SANITA’. Marche, regione sviluppa assistenza per immigrati senza permesso di soggiorno

Potenziamento e consolidamento degli ambulatori di medicina generali per immigrati irregolari. Lo ha deliberato la Giunta della regione Marche, impegnata nell'opera di integrazione e riduzione delle disuguaglianze all'interno della comunità locale. Beneficiari delle rinnovate strutture sanitarie saranno immigrati non in possesso del permesso di soggiorno, rifugiati e richiedenti asilo in particolare condizione senza fissa dimora.

 

Il provvedimento intende arginare le patologie legate all'aumento incondizionato della popolazione immigrata, vittima spesso di malattie connesse a stili di vita malsani.

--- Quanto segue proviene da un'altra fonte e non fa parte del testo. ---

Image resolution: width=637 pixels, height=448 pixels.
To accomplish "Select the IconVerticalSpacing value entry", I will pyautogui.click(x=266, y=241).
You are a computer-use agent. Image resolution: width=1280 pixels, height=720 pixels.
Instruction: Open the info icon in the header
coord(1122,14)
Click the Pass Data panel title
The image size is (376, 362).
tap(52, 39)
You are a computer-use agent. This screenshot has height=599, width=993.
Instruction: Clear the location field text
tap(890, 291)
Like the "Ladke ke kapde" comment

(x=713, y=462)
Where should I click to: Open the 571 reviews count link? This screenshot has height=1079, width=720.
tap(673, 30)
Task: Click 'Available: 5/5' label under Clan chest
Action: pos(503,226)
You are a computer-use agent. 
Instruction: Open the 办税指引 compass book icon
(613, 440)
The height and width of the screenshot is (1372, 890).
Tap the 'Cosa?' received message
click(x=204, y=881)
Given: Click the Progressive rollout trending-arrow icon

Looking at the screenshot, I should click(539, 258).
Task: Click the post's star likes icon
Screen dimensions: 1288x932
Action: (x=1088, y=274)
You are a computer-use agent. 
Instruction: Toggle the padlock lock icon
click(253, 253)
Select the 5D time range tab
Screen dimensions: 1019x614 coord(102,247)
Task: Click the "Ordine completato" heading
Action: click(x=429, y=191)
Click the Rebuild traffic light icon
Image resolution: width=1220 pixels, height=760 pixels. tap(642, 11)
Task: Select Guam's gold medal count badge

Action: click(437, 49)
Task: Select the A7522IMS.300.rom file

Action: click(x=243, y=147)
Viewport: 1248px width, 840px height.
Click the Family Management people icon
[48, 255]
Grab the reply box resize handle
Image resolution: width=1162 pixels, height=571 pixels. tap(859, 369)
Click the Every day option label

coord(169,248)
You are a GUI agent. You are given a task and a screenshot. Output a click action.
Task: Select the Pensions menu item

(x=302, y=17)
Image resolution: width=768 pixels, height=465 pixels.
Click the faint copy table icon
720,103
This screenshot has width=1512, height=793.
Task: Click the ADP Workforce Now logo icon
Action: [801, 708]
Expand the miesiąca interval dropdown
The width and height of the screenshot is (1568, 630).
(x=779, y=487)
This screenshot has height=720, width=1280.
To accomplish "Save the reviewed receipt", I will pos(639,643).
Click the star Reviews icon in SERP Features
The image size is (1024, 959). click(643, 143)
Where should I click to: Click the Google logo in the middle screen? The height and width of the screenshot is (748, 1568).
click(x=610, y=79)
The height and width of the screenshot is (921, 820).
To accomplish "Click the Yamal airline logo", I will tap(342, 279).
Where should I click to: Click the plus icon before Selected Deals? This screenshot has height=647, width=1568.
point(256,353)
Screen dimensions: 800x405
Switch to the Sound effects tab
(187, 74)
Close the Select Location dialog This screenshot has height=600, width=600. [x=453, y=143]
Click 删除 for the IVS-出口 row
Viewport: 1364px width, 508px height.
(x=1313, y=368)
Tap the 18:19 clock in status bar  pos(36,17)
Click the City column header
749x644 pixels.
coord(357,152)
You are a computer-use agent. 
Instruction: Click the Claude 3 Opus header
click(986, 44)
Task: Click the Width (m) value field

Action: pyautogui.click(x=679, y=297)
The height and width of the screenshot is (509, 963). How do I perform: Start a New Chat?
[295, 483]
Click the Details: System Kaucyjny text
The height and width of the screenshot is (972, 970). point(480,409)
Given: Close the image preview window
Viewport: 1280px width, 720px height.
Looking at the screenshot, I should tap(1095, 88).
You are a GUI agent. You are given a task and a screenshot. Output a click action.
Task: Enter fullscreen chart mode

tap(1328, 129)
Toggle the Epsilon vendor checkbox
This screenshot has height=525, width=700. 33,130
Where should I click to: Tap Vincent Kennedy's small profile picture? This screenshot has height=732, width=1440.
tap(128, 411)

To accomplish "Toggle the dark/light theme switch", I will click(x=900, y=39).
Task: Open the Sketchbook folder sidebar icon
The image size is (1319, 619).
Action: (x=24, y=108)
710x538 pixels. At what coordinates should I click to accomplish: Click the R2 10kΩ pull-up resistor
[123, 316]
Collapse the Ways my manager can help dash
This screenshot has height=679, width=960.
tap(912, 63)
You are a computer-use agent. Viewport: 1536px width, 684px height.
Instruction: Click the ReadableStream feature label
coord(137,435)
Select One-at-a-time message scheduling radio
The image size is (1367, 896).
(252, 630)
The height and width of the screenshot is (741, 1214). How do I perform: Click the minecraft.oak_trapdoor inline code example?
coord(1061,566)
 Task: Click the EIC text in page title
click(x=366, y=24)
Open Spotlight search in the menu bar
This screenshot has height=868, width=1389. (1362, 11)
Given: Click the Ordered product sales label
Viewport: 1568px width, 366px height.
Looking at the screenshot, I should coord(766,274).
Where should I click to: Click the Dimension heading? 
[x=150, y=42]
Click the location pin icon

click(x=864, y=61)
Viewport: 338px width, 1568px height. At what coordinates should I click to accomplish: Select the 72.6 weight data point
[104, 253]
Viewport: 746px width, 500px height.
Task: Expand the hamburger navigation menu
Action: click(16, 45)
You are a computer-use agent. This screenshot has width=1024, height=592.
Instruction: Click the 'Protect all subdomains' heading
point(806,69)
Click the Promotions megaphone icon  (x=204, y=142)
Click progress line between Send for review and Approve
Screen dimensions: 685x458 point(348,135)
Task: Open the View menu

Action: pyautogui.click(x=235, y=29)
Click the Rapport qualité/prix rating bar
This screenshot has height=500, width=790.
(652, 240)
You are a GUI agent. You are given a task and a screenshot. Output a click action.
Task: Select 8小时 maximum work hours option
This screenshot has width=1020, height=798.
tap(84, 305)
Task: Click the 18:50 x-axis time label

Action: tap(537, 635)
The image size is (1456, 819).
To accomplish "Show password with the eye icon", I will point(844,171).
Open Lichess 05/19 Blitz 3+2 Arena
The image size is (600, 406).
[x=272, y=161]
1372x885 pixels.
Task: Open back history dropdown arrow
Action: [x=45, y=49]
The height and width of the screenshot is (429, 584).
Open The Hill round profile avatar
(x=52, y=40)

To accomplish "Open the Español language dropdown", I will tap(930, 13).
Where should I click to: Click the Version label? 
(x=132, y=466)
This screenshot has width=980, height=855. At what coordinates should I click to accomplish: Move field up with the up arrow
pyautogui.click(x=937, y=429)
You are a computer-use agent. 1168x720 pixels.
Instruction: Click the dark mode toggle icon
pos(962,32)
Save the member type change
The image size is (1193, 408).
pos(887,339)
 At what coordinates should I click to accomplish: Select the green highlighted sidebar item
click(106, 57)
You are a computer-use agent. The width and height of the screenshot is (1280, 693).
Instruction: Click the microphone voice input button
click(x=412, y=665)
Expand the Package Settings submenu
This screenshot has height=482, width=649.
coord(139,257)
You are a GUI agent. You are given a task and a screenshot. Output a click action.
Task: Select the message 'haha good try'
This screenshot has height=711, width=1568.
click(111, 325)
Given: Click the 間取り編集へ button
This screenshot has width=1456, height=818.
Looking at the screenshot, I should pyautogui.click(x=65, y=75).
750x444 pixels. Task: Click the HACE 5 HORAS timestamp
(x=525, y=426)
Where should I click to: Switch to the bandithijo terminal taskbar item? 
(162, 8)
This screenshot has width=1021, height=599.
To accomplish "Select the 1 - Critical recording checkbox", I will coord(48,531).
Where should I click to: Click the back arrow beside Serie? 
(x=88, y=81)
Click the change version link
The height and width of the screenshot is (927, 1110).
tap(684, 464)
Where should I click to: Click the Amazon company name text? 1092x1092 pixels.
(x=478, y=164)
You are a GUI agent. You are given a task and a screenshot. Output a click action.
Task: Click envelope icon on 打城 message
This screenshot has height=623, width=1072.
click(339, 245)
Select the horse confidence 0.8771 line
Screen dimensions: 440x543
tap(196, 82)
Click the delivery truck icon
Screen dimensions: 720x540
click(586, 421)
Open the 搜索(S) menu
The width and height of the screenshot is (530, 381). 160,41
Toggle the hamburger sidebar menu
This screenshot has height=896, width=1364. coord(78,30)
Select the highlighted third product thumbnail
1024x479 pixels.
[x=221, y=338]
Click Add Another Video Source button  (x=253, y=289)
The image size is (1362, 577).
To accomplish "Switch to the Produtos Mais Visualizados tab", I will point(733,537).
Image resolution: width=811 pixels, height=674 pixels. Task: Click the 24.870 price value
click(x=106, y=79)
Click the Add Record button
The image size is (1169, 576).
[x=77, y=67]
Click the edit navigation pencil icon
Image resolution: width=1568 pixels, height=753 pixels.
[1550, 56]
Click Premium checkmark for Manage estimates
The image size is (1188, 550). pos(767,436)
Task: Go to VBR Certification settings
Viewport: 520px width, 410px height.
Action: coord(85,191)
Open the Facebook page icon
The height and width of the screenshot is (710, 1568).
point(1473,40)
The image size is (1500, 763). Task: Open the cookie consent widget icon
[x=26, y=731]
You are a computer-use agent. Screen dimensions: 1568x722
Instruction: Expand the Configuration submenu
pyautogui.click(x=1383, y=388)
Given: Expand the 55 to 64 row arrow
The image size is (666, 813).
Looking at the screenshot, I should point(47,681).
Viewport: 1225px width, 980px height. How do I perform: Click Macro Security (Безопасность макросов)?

Nel mirino dell'azione sanitaria Aids, alcolismo, tbc, disagio psichico, ricorso tardivo ai controlli durante la gravidanza, al pediatra e alle vaccinazioni. A tal fine l'amministrazione attuerà programmi di prevenzione e promozione della salute, con abbattimento degli iter burocratici ed utilizzo di mediatori culturali.

 

Questi i principali punti previsti dalla Giunta: apertura di punti salute per immigrati senza permesso di soggiorno nei distretti sanitari ad accesso diretto – facilmente raggiungibili e visibili; individuazione all'interno di ciascuna Zona territoriale di personale esperto e motivato a espletare l'assistenza sanitaria di medicina generale presso tali punti salute; iscrizione degli stranieri utilizzando gli stessi files dei cittadini residenti; realizzazione di percorsi facilitati; promozione e offerta attiva del servizio; collegamento in rete con altri servizi distrettuali, in particolare con i Dipartimenti di prevenzione per le vaccinazioni ai bambini, con pediatri di base, consultori, servizi sociali dei comuni e degli ambiti; istituzione di un gruppo di lavoro regionale permanente per implementare i percorsi e azioni di miglioramento di fruizione al servizio.

 

La regione raccomanda inoltre la partecipazione delle Zone territoriali ad accordi di programma con i Comuni e gli ambiti territoriali per l'impiego di servizi di mediazione interculturale, al fine di rimuovere gli ostacoli linguistico-culturali tra operatori italiani e pazienti stranieri, favorire l'accessibilità delle informazioni sui servizi agli stranieri e facilitare il lavoro degli operatori sanitari.